◆ YOUR TASK ◆
Convert the records below into a Markdown table with two columns, Row and Line, giving each line its own numbered row and leaving out blank lines.

┌─ AVAILABLE RECORDS

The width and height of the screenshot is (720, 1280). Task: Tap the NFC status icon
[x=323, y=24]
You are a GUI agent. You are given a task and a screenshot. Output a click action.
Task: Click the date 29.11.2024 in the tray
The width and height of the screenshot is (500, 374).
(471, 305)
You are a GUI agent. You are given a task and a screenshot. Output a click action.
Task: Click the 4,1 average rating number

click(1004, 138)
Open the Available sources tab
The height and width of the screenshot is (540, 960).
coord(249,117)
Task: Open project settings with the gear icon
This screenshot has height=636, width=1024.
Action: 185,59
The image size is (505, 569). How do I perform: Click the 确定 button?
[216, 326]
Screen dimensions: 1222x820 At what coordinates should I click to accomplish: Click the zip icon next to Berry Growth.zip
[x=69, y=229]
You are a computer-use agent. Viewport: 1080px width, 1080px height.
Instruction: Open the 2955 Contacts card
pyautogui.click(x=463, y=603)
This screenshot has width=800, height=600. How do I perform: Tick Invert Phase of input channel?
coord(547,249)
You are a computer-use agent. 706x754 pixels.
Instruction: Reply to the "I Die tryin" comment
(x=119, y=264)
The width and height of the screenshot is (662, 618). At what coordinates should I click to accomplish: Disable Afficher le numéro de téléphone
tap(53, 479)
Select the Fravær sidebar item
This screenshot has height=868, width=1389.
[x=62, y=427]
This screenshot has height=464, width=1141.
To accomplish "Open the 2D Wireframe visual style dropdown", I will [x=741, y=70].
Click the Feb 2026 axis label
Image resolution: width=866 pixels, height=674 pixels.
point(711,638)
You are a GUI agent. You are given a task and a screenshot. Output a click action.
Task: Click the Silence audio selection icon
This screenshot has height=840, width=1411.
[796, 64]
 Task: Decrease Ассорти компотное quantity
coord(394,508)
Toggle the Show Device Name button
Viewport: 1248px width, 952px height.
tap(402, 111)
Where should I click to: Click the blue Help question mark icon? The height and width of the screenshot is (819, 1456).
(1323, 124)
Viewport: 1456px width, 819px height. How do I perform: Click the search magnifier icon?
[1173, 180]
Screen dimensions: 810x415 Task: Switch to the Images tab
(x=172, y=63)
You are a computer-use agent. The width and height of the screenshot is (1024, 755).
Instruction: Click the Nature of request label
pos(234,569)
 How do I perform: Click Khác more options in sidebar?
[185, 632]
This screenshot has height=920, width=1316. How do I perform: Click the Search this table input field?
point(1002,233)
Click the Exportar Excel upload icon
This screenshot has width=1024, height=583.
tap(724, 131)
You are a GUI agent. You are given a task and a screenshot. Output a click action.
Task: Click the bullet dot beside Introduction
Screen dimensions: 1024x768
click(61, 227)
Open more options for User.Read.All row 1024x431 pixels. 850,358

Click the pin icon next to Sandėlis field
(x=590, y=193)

└─

◆ COMPLETED EXERCISE ◆
| Row | Line |
|---|---|
| 1 | The width and height of the screenshot is (720, 1280). Task: Tap the NFC status icon |
| 2 | [x=323, y=24] |
| 3 | You are a GUI agent. You are given a task and a screenshot. Output a click action. |
| 4 | Task: Click the date 29.11.2024 in the tray |
| 5 | The width and height of the screenshot is (500, 374). |
| 6 | (471, 305) |
| 7 | You are a GUI agent. You are given a task and a screenshot. Output a click action. |
| 8 | Task: Click the 4,1 average rating number |
| 9 | click(1004, 138) |
| 10 | Open the Available sources tab |
| 11 | The height and width of the screenshot is (540, 960). |
| 12 | coord(249,117) |
| 13 | Task: Open project settings with the gear icon |
| 14 | This screenshot has height=636, width=1024. |
| 15 | Action: 185,59 |
| 16 | The image size is (505, 569). How do I perform: Click the 确定 button? |
| 17 | [216, 326] |
| 18 | Screen dimensions: 1222x820 At what coordinates should I click to accomplish: Click the zip icon next to Berry Growth.zip |
| 19 | [x=69, y=229] |
| 20 | You are a computer-use agent. Viewport: 1080px width, 1080px height. |
| 21 | Instruction: Open the 2955 Contacts card |
| 22 | pyautogui.click(x=463, y=603) |
| 23 | This screenshot has width=800, height=600. How do I perform: Tick Invert Phase of input channel? |
| 24 | coord(547,249) |
| 25 | You are a computer-use agent. 706x754 pixels. |
| 26 | Instruction: Reply to the "I Die tryin" comment |
| 27 | (x=119, y=264) |
| 28 | The width and height of the screenshot is (662, 618). At what coordinates should I click to accomplish: Disable Afficher le numéro de téléphone |
| 29 | tap(53, 479) |
| 30 | Select the Fravær sidebar item |
| 31 | This screenshot has height=868, width=1389. |
| 32 | [x=62, y=427] |
| 33 | This screenshot has height=464, width=1141. |
| 34 | To accomplish "Open the 2D Wireframe visual style dropdown", I will [x=741, y=70]. |
| 35 | Click the Feb 2026 axis label |
| 36 | Image resolution: width=866 pixels, height=674 pixels. |
| 37 | point(711,638) |
| 38 | You are a GUI agent. You are given a task and a screenshot. Output a click action. |
| 39 | Task: Click the Silence audio selection icon |
| 40 | This screenshot has height=840, width=1411. |
| 41 | [796, 64] |
| 42 |  Task: Decrease Ассорти компотное quantity |
| 43 | coord(394,508) |
| 44 | Toggle the Show Device Name button |
| 45 | Viewport: 1248px width, 952px height. |
| 46 | tap(402, 111) |
| 47 | Where should I click to: Click the blue Help question mark icon? The height and width of the screenshot is (819, 1456). |
| 48 | (1323, 124) |
| 49 | Viewport: 1456px width, 819px height. How do I perform: Click the search magnifier icon? |
| 50 | [1173, 180] |
| 51 | Screen dimensions: 810x415 Task: Switch to the Images tab |
| 52 | (x=172, y=63) |
| 53 | You are a computer-use agent. The width and height of the screenshot is (1024, 755). |
| 54 | Instruction: Click the Nature of request label |
| 55 | pos(234,569) |
| 56 |  How do I perform: Click Khác more options in sidebar? |
| 57 | [185, 632] |
| 58 | This screenshot has height=920, width=1316. How do I perform: Click the Search this table input field? |
| 59 | point(1002,233) |
| 60 | Click the Exportar Excel upload icon |
| 61 | This screenshot has width=1024, height=583. |
| 62 | tap(724, 131) |
| 63 | You are a GUI agent. You are given a task and a screenshot. Output a click action. |
| 64 | Task: Click the bullet dot beside Introduction |
| 65 | Screen dimensions: 1024x768 |
| 66 | click(61, 227) |
| 67 | Open more options for User.Read.All row 1024x431 pixels. 850,358 |
| 68 | Click the pin icon next to Sandėlis field |
| 69 | (x=590, y=193) |